CINCINNATI — A new study reveals a potential fix for one of the deadliest side effects of immune checkpoint inhibitors, drugs that have reshaped cancer care since 2011. These medications, including blockbuster names like Keytruda and Opdivo, unleash the immune system on tumors. But in roughly 2% of patients, they trigger myocarditis, an inflammation of the heart muscle that kills about half of those affected.
Scientists at Cincinnati Children’s report they engineered a mouse model mimicking this exact complication. Their experiments zeroed in on CD8 T cells producing tumor necrosis factor, or TNF, as the main culprit. Those T cells turn autoreactive, attacking healthy heart cells alongside cancer ones.
Blocking TNF signaling through the TNFR2 receptor halted the heart damage entirely in the mice. The anti-tumor effects stayed intact. Details appear in the Journal of Experimental Medicine on Feb. 20, 2026.

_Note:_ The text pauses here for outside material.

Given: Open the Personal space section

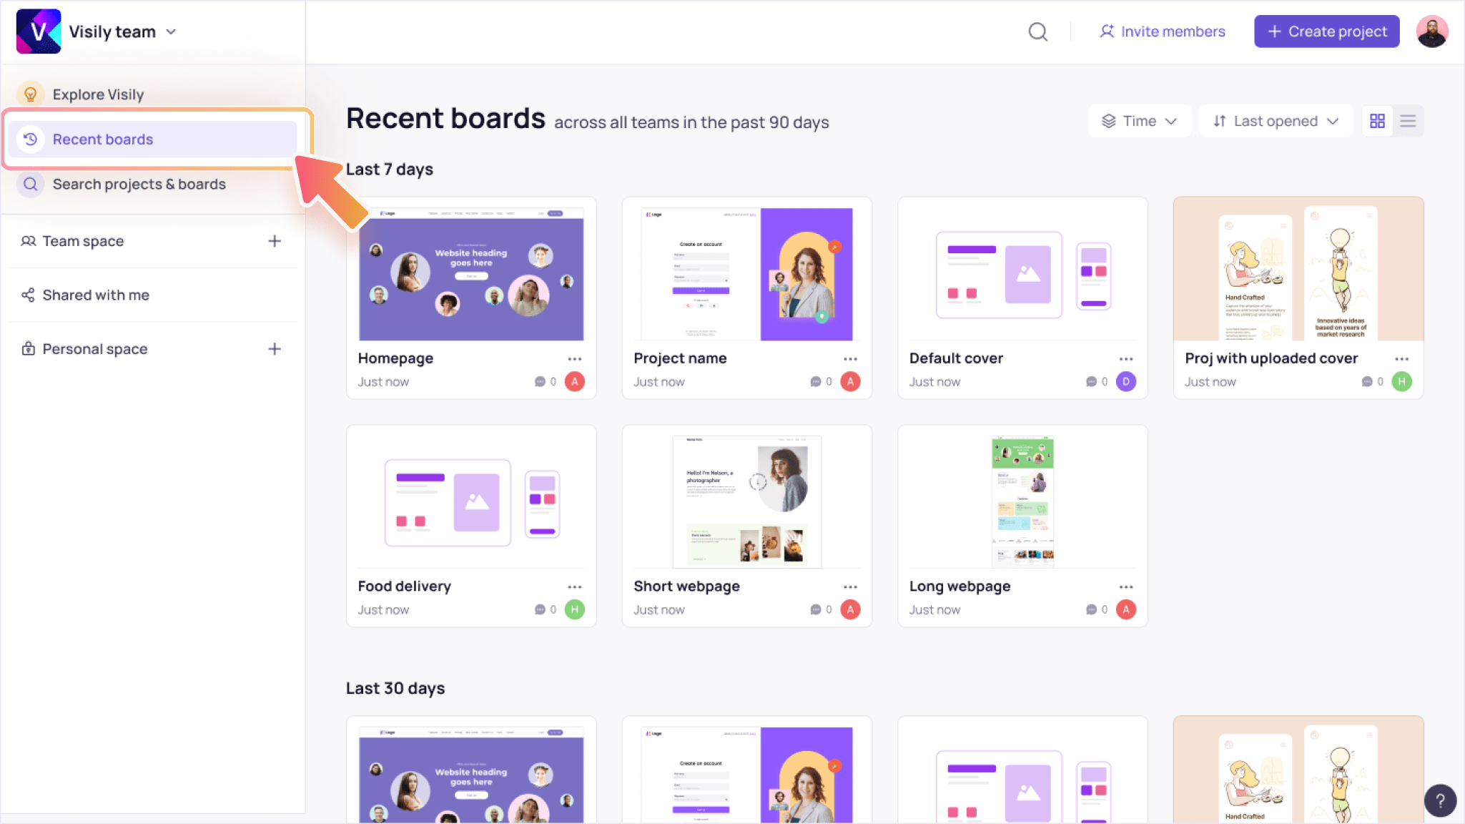Looking at the screenshot, I should [x=94, y=348].
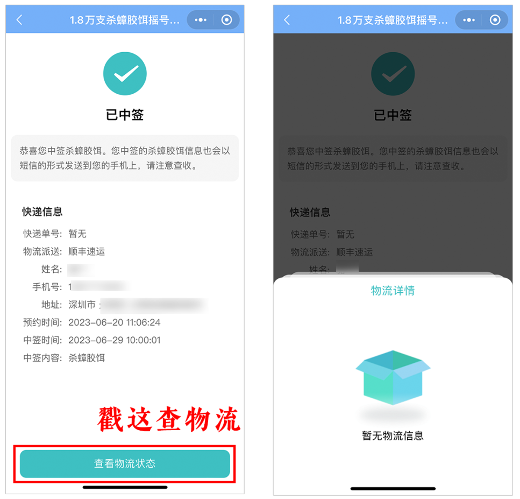This screenshot has height=499, width=520.
Task: Tap the 物流派送 顺丰速运 row on left
Action: tap(64, 252)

“This study makes a very important discovery that shows how to uncouple anti-tumor efficacy from cardiac toxicity,” said Chandrashekhar Pasare, DVM, PhD, director of the Division of Immunology at Cincinnati Children’s. Pasare co-led the work with Jeffery Molkentin, PhD, director of the Division of Molecular Cardiovascular Biology. MD-PhD student Kathrynne Warrick served as first author.
Immune checkpoint inhibitors work by disabling proteins that let tumors evade T cells. The first one, Yervoy, won U.S. approval for metastatic melanoma that year. Its pioneers, James Allison and Tasuku Honjo, claimed the 2018 Nobel Prize in Medicine for the breakthrough.
ICI-related myocarditis strikes fast, often causing fatal arrhythmias. The Cincinnati team showed it stems from TNF-driven T cells targeting cardiac antigens, not from tumors wearing out anti-cancer immunity. They tested TNFR2-specific blockade, a precise intervention now in early antibody development.
“Checkpoint inhibitors allow TNF signaling to trigger CD8 T-cells that are specific to antigens on cardiac myocytes, which in turn leads to life-threatening arrhythmias,” Molkentin said. “We used a targeted TNF blockade method to prevent this cycle in our mouse models. If these results can be replicated in humans, TNF blockade should prevent cardiac toxicity without compromising the anti-tumor benefits of ICIs.”
The findings could extend beyond hearts. Researchers plan to test if similar TNF tactics shield other organs from ICI side effects, which hit lungs, skin and intestines too. Human trials hinge on proving safety for focused TNF inhibitors and nailing optimal dosing duration.
Cancer patients now live longer thanks to ICIs. Drugs like Keytruda, from Merck, and Opdivo, from Bristol Myers Squibb, rack up billions in sales yearly. Yet the heart risk has shadowed their success. This mouse data offers a first clear path around it.
Pasare’s team published under the title “Immune checkpoint inhibitor-induced myocarditis is dependent on CD8 T cell-derived TNF and TNFR2 signaling.” The DOI is 10.1084/jem.20251717.